▶ **PAGE**:
·····

Oops, my apologies, my "you didn't test egrep" comment was incorrect;
I wasn't paying attention properly.

"It is wise to engage brain before putting mouth in motion."
-- 
				Henry Spencer @ U of Toronto Zoology
				{allegra,ihnp4,linus,decvax}!utzoo!henry

fnf@unisoft.UUCP (07/23/85)

In article <5785@utzoo.UUCP> henry@utzoo.UUCP (Henry Spencer) writes:
>> Notice that plain old grep is the fastest of all, and fgrep is the slowest!
>
>You forgot to test egrep, which is well-known to be the fastest for the
     ^^^^^^^^^^^^^^^^^^^^	    ^^^^^^^^^^
>trivial case.  Where fgrep makes a difference is when you want to search
>for a number of strings simultaneously.  Grep can't do that at all, and 
>egrep hits pattern-complexity limits quickly.  Fgrep really screams along
>in this case...

Thanks for the tidbit of Unix folklore Henry.  But no, I didn't forget
to test egrep, here is an extract from my original posting:

		real	user	sys
		----	----	---

	grep	1.9	1.1	0.6
	bgrep	2.7	1.9	0.7
	egrep	3.5	2.6	0.7
	fgrep	9.6	8.8	0.7


It would be nice if the documentation wasn't so misleading.  From the
From the system V User's Manual grep(1):

	"Grep patterns are limited regular *expressions* in the style
	of ed(1)..."

	"Egrep patterns are full regular *expressions*..."

	"Fgrep patterns are fixed *strings*; it is fast and compact."

This implies that fgrep should be the fastest for plain old strings
even if there is only one (or none? :-).

-Fred

===========================================================================
Fred Fish    UniSoft Systems Inc, 739 Allston Way, Berkeley, CA  94710  USA
{ucbvax,decvax}!unisoft!fnf	(415) 644 1230 		TWX 11 910 366-2145
===========================================================================

thomas@utah-gr.UUCP (Spencer W. Thomas) (07/31/85)

Not to continue flogging a dead horse, but I think (mixing my
metaphors), I may be able to shed a little more light here.  (Then
again, maybe not.)

In article <507@unisoft.UUCP> fnf@unisoft.UUCP (Fred Fish) writes:
>From the system V User's Manual grep(1):
>...
>	"Egrep patterns are full regular *expressions*..."

You didn't quote the relevant part about egrep (unless this has been
deleted from the SYS V manual).  The '...' expands to
	"it uses a fast deterministic algorithm..."

·····

▶ **RECORD EXTRACTS**:

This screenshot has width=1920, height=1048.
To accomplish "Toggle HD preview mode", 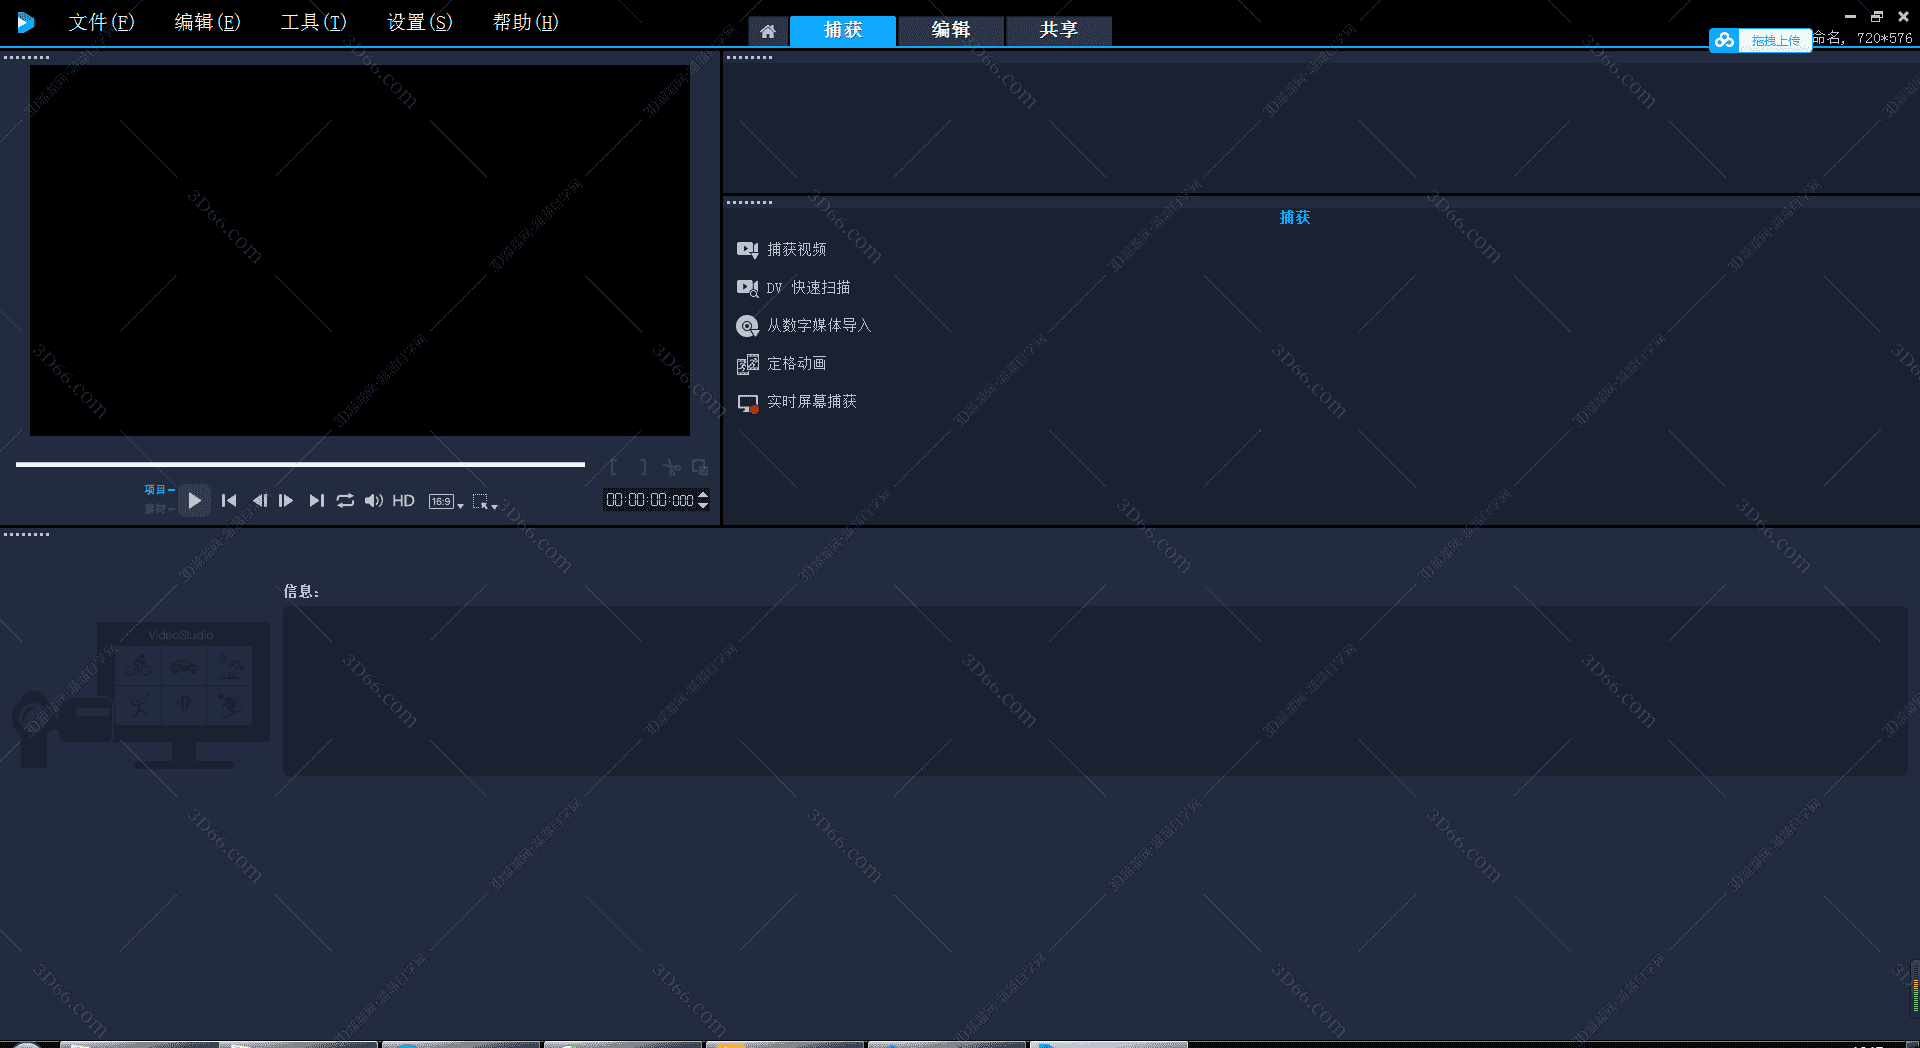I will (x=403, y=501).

·····

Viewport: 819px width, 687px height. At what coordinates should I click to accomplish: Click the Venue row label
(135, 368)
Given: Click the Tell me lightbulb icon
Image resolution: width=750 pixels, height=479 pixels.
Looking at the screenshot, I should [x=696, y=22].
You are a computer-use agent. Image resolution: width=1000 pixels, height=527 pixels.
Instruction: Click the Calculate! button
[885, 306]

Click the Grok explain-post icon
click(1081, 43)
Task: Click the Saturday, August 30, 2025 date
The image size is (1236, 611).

·····

▶ **EXERCISE TASK**: Can you edit the stretch of the grep thread from "thomas@utah-gr.UUCP (Spencer W." through "again, maybe not.)" so that "beating" stands in place of "flogging"?

▶ **RESPONSE TO THE EXERCISE**:
thomas@utah-gr.UUCP (Spencer W. Thomas) (07/31/85)

Not to continue beating a dead horse, but I think (mixing my
metaphors), I may be able to shed a little more light here.  (Then
again, maybe not.)